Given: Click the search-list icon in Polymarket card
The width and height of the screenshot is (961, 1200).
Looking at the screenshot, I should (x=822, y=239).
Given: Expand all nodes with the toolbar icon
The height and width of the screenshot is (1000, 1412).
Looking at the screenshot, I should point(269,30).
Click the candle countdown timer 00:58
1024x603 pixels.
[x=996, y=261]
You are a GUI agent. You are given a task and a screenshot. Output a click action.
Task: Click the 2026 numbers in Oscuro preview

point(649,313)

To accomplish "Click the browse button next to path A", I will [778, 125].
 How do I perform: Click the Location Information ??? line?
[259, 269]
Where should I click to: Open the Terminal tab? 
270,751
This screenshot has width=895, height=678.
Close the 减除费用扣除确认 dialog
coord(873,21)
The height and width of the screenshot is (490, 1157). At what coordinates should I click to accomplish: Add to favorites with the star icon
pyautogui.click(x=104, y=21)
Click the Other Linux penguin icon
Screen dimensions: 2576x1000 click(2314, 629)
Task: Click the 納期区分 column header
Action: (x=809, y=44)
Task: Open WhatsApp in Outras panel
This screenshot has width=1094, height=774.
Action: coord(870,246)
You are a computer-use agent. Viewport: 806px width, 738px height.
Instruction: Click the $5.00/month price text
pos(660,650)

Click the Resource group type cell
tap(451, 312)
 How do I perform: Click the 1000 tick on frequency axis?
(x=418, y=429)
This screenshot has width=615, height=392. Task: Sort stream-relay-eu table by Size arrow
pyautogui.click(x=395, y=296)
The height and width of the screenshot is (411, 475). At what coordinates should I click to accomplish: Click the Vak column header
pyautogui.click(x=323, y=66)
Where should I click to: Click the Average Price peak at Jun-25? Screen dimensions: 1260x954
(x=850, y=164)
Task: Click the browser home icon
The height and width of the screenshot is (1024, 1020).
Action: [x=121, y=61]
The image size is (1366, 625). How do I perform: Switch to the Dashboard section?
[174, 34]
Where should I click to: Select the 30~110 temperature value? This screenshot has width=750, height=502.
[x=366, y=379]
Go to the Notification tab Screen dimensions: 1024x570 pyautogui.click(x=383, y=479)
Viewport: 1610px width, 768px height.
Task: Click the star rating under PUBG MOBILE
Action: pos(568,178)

**Work to complete**:
Recast the records above as a numbered list with one line per entry, and omit the blank lines.

**Result of this exercise**:
1. Given: Click the search-list icon in Polymarket card
2. The width and height of the screenshot is (961, 1200).
3. Looking at the screenshot, I should (x=822, y=239).
4. Given: Expand all nodes with the toolbar icon
5. The height and width of the screenshot is (1000, 1412).
6. Looking at the screenshot, I should point(269,30).
7. Click the candle countdown timer 00:58
8. 1024x603 pixels.
9. [x=996, y=261]
10. You are a GUI agent. You are given a task and a screenshot. Output a click action.
11. Task: Click the 2026 numbers in Oscuro preview
12. point(649,313)
13. To accomplish "Click the browse button next to path A", I will [778, 125].
14.  How do I perform: Click the Location Information ??? line?
15. [259, 269]
16. Where should I click to: Open the Terminal tab? 
17. 270,751
18. This screenshot has width=895, height=678.
19. Close the 减除费用扣除确认 dialog
20. coord(873,21)
21. The height and width of the screenshot is (490, 1157). At what coordinates should I click to accomplish: Add to favorites with the star icon
22. pyautogui.click(x=104, y=21)
23. Click the Other Linux penguin icon
24. Screen dimensions: 2576x1000 click(2314, 629)
25. Task: Click the 納期区分 column header
26. Action: (x=809, y=44)
27. Task: Open WhatsApp in Outras panel
28. This screenshot has width=1094, height=774.
29. Action: coord(870,246)
30. You are a computer-use agent. Viewport: 806px width, 738px height.
31. Instruction: Click the $5.00/month price text
32. pos(660,650)
33. Click the Resource group type cell
34. tap(451, 312)
35.  How do I perform: Click the 1000 tick on frequency axis?
36. (x=418, y=429)
37. This screenshot has width=615, height=392. Task: Sort stream-relay-eu table by Size arrow
38. pyautogui.click(x=395, y=296)
39. The height and width of the screenshot is (411, 475). At what coordinates should I click to accomplish: Click the Vak column header
40. pyautogui.click(x=323, y=66)
41. Where should I click to: Click the Average Price peak at Jun-25? Screen dimensions: 1260x954
42. (x=850, y=164)
43. Task: Click the browser home icon
44. The height and width of the screenshot is (1024, 1020).
45. Action: [x=121, y=61]
46. The image size is (1366, 625). How do I perform: Switch to the Dashboard section?
47. [174, 34]
48. Where should I click to: Select the 30~110 temperature value? This screenshot has width=750, height=502.
49. [x=366, y=379]
50. Go to the Notification tab Screen dimensions: 1024x570 pyautogui.click(x=383, y=479)
51. Viewport: 1610px width, 768px height.
52. Task: Click the star rating under PUBG MOBILE
53. Action: pos(568,178)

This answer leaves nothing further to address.